Trecho do documento:
-------
Nelson Rodrigues. Especialmente para o Piauí.

*Nunca houve tamanha solidão na terra*

Outro dia, aqui mesmo, dizia eu que São Paulo ou, mais precisamente, sua
capital - não tem horizonte. É o óbvio que ninguém vê, porque somos cegos
para o óbvio. Mas reparem: - em São Paulo o horizonte é uma parede e,
depois, outra, mais outra, outra mais, enfim, dezenas de paredes, como no
soneto de Raimundo Correia. Eu não tinha percebido isso. Um dia, o meu amigo
Luís Eduardo Borghert veio ao Rio.
Diga-se, entre parênteses, que o Borghert vive em São Paulo , trabalha em
São Paulo , fatura em São Paulo. E são tais suas responsabilidades que não
pode afastar-se uma polegada do seu emprego. Já adquiriu, inclusive, o
sotaque paulista. Até que, um dia, vou passando pelo Leblon quando o vejo.
Mando o táxi voltar. Eis o que, no primeiro lance, imaginei: - "Se o
Borghert está aqui é porque o despediram". A tarde caía, invisível, sobre
tudo, inclusive o Borghert.
-------
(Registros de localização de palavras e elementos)
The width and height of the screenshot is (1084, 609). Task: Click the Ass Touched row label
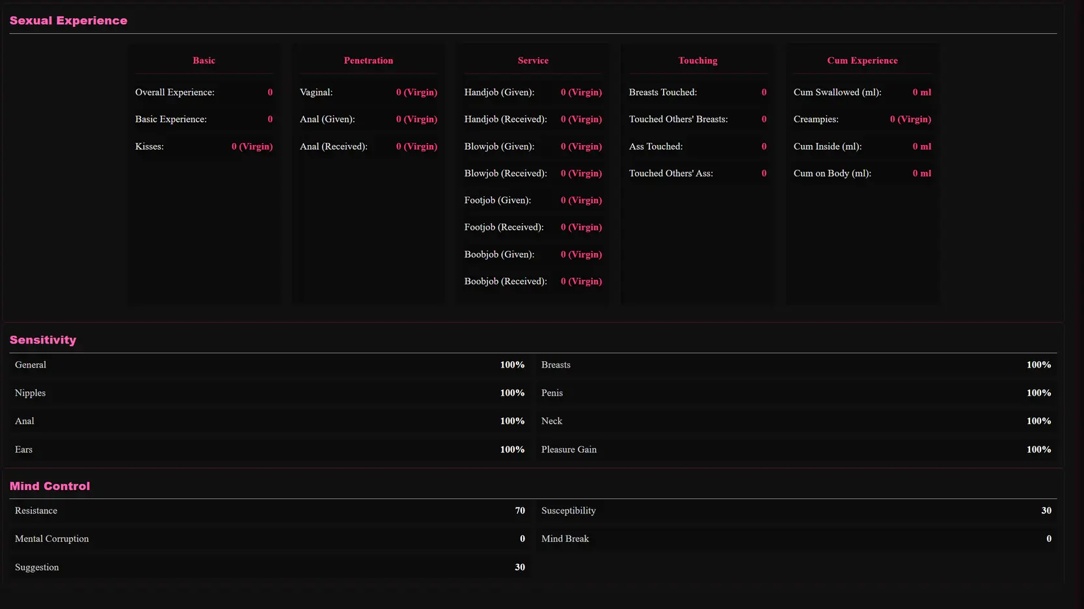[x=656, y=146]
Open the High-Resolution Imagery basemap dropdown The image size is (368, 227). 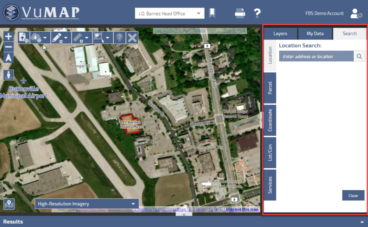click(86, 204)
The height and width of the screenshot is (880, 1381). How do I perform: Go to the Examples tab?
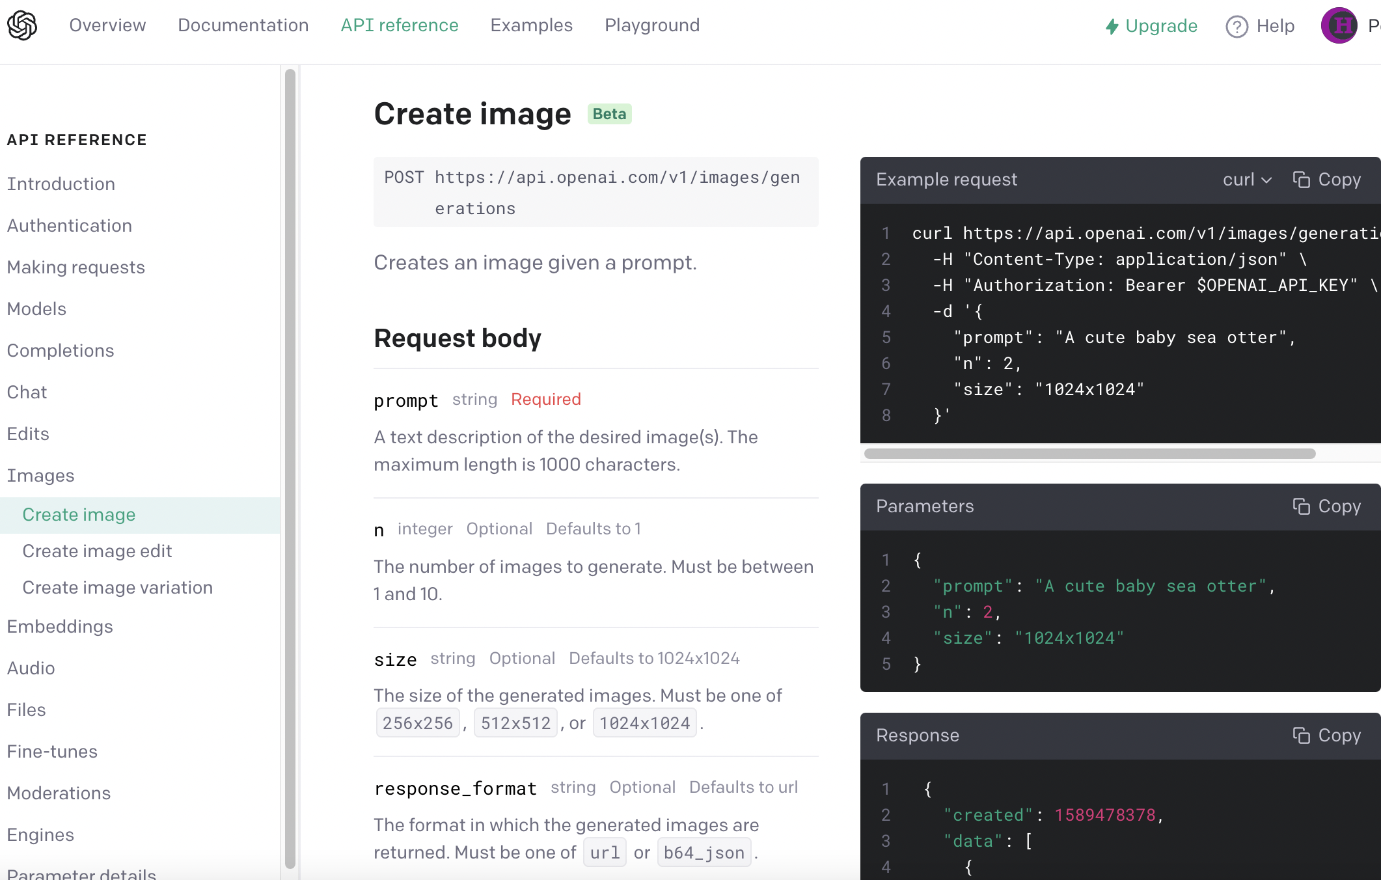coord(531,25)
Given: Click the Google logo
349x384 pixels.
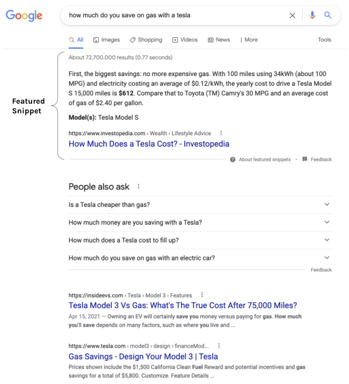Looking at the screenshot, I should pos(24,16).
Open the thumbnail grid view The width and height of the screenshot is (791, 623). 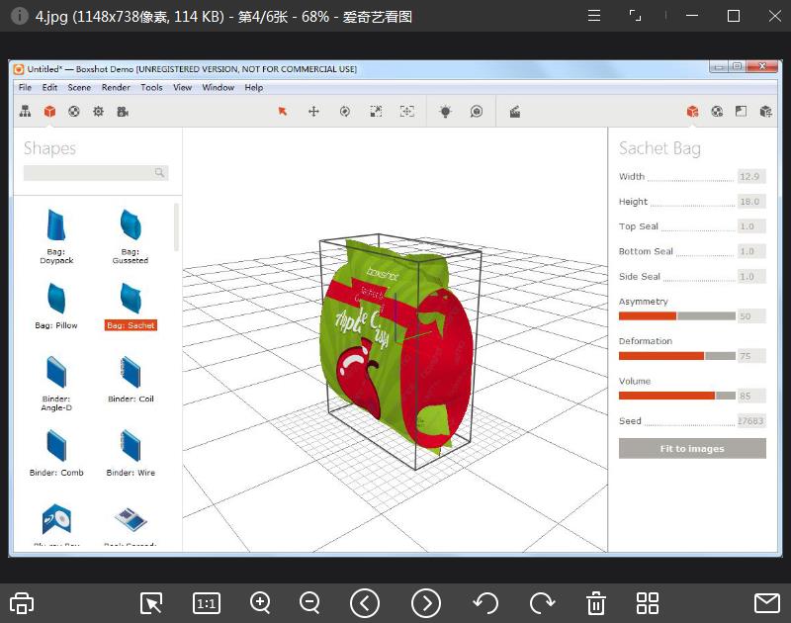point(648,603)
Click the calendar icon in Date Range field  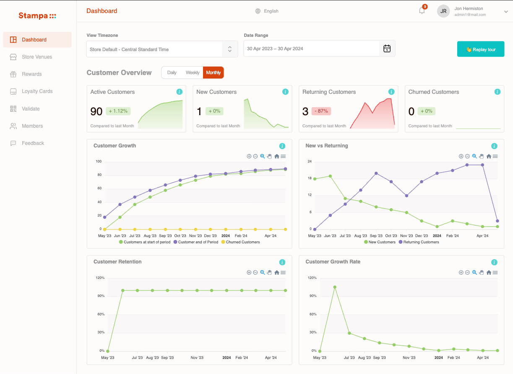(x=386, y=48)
-------
Tarefa: Quais pessoas são mencionadas pelo nome no trecho do documento, do título à última linha? Liste todas.

Resposta:
- Nelson Rodrigues
- Raimundo Correia
- Luís Eduardo Borghert